NetApp, he says, is in the process of completing the integration of technology acquired from Spinnaker into the Data ONTAP operating system. The idea is to create a storage system that can scale many modular storage building blocks within a single global namespace. All resources within the storage grid architecture will be pooled into a coherent system with a single management interface.
“Early deployments of our scale-out systems have been tested with several customers in high-performance computing environments,” says Rogers. “To date, these have been customers with large numbers of Linux compute servers in technical markets such as energy and entertainment.”
Beyond the Hype
Despite the hype, Freund expects grids to survive the inevitable swelling and fading of any buzzword fad. But, he says, the point of a scaled modular parallel approach to storage is going to stick.
“Regardless of the definitions and semantic hairsplitting, customers don’t care whether it’s a grid, a cluster or a ‘virtualized bunch of things that do stuff,'” he says. “The vendors that win will tie the modules together seamlessly.”
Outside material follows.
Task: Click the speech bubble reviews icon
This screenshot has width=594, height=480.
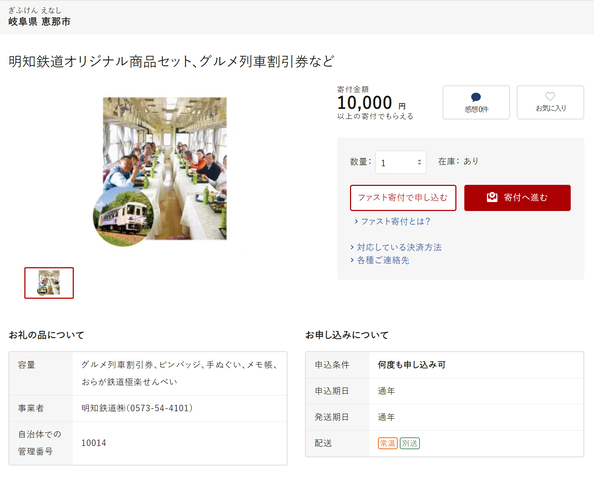Action: [x=476, y=97]
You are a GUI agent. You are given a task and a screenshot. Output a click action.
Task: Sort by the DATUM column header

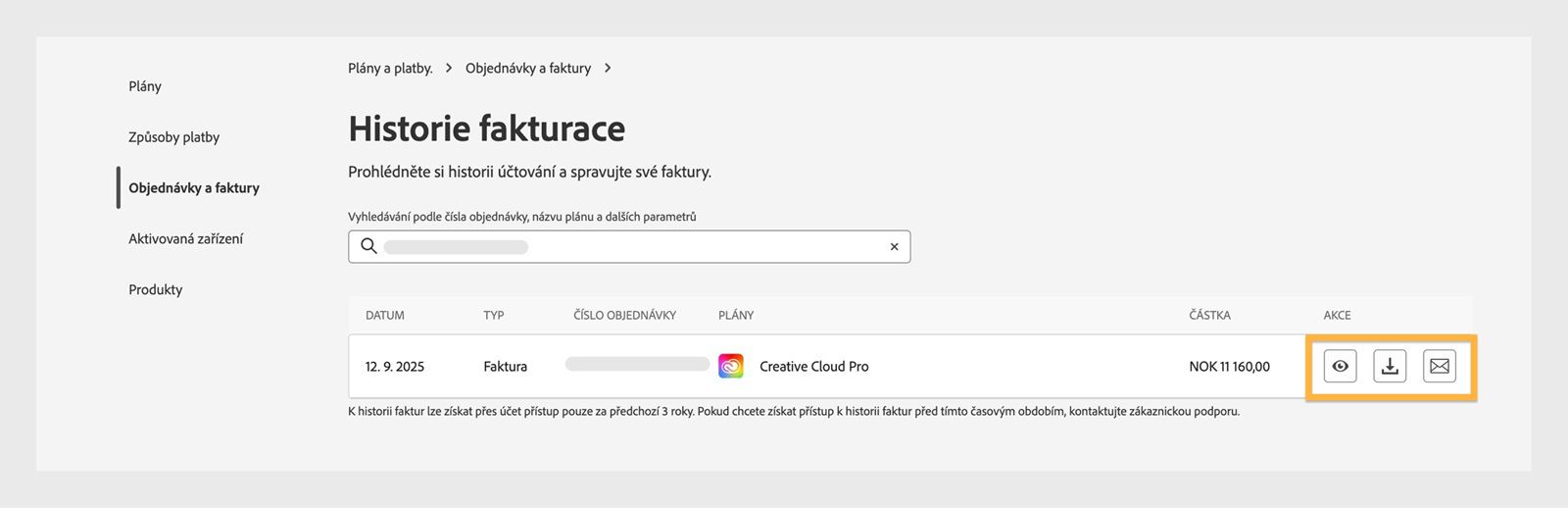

The optimum goal for end users, says Hurley, would be to achieve a condition with the data stores such that it didn’t matter where a specific piece of data or data set was physically located, and yet users, to whom location is deterministic, could still perform the application-based tasks required of their professional role. A more realistic expectation, though, might be to achieve new levels of efficiency to lower the barriers to data migration or replication between geographies as well as to facilitate wide area access to mission-critical data that resides in a highly secure, resilient central data center.
“If apps need to be moved across geographical distances to run, then so must the data,” says Hurley. “Grids will support application-specific accessibility over wide areas, giving every application user, regardless of location, a local look and feel to an application and its performance.”
Robinson, though, isn’t so sure that grids really will play a part in the future of storage. He sees a battle between two schools of thought. One seeks to make storage become more distributed to support grids, to get the data to where it’s needed. The other possibility is that data will become more centralized or consolidated in order to realize cost benefits.
“The current trend in storage generally is certainly leaning towards the latter, and I don’t expect the emergence of grids to substantially affect this trend,” says Robinson.